Zusammengefasst braucht es eine gewisse charakterliche und fachliche Reife, um junge Erwachsene für das Berufsleben fit machen zu können. Kommen wir direkt zum WIE zurück: Fachlehrer*innen sind Role-Models! Vorbilder! Um dies sein zu können, müssen Sie aber über ein paar Eigenschaften verfügen, die aus meiner Erfahrung heraus unabdingbar sind, um Persönlichkeitsbildung im Gegenüber ermöglichen zu können: Situationsadäquate Kommunikation. Zuverlässigkeit. Integrität. Führungsstärke. Fachwissen und Fertigkeiten. Diese Dinge wachsen jedoch nicht auf Bäumen, sondern nur durch angeleitete Erfahrung in den Fachlehrer*innen selbst. Das bedeutet, bevor das Lehrpersonal erzieherisch tätig werden kann, muss es erst mal selbst erzogen werden! Menschen lernen relativ viel am Modell und durch Imitation, was schließlich durch Reflexion des Erlebten und Gefühlten zur Integration in das eigene Handlungsrepertoire führt / führen kann. Abkürzungen funktionieren hier NICHT! Und das ist bei sozialen Skills leider nicht anders. Was bedeutet, dass sowohl unser Unterricht, als auch unser kollegialer Umgang miteinander nicht nur fachlich, sondern auch sozial fordernd sein muss. Lernen ist eine Zumutung, die nur außerhalb der Komfortzone wirklich zum Erfolg führen kann. 24 Folien Powerpoint pro Sekunde mögen einen Film ergeben – Notfallsanitäter*innen, welche diese Bezeichnung auch wirklich verdienen, ergibt das aber nicht!
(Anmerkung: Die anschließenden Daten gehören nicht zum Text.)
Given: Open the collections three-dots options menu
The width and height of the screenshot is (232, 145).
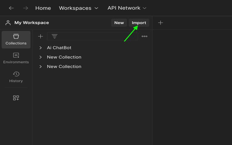Looking at the screenshot, I should click(x=144, y=36).
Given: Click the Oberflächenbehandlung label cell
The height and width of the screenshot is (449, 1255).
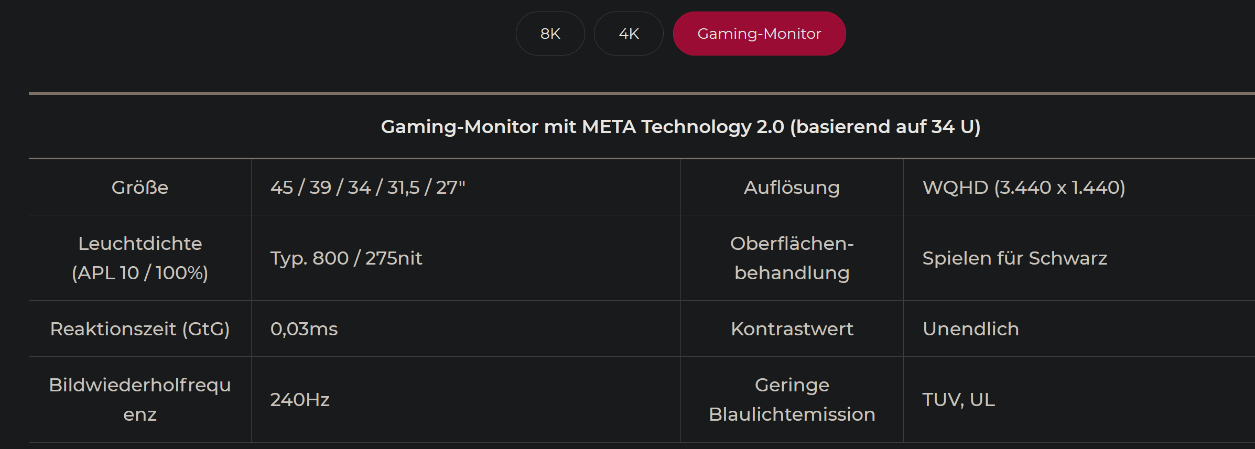Looking at the screenshot, I should pyautogui.click(x=791, y=258).
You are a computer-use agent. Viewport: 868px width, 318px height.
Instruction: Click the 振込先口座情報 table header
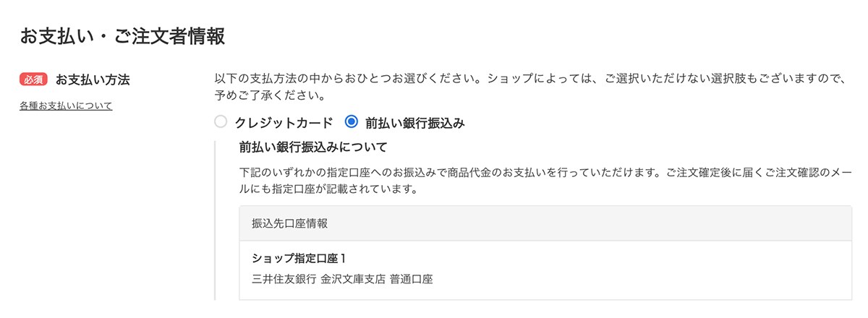(289, 223)
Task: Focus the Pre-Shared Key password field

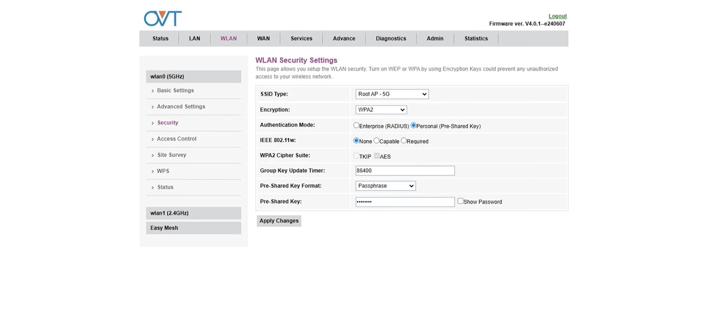Action: tap(405, 202)
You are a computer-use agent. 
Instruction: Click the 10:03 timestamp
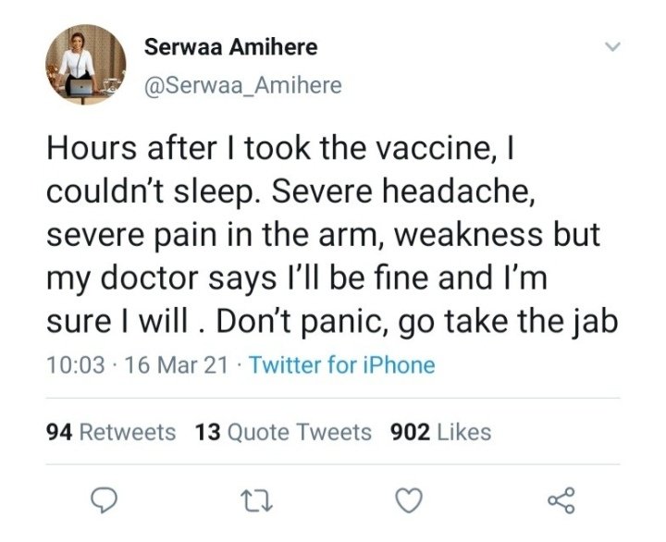coord(75,365)
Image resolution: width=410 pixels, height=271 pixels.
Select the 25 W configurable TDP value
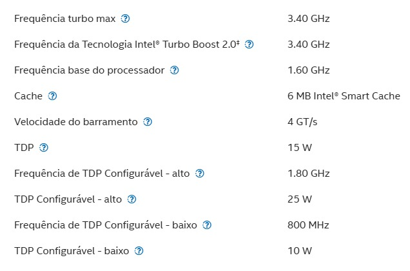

Wie man die Schüler*innen tatsächlich aus ihrer Komfortzone und hinein in echtes Lernen holt, dafür gibt es übrigens genausowenig eine Musterlösung, wie für die Notfallbilder, welche erlernt werden müssen – auch wenn Schüler*innen niemals müde werden, danach zu fragen.

GOTT WÜRDE ICH MICH FREUEN, WENN JEMAND MIT MIR ZU DISKUTIEREN ANFINGE! Schönen Tag noch.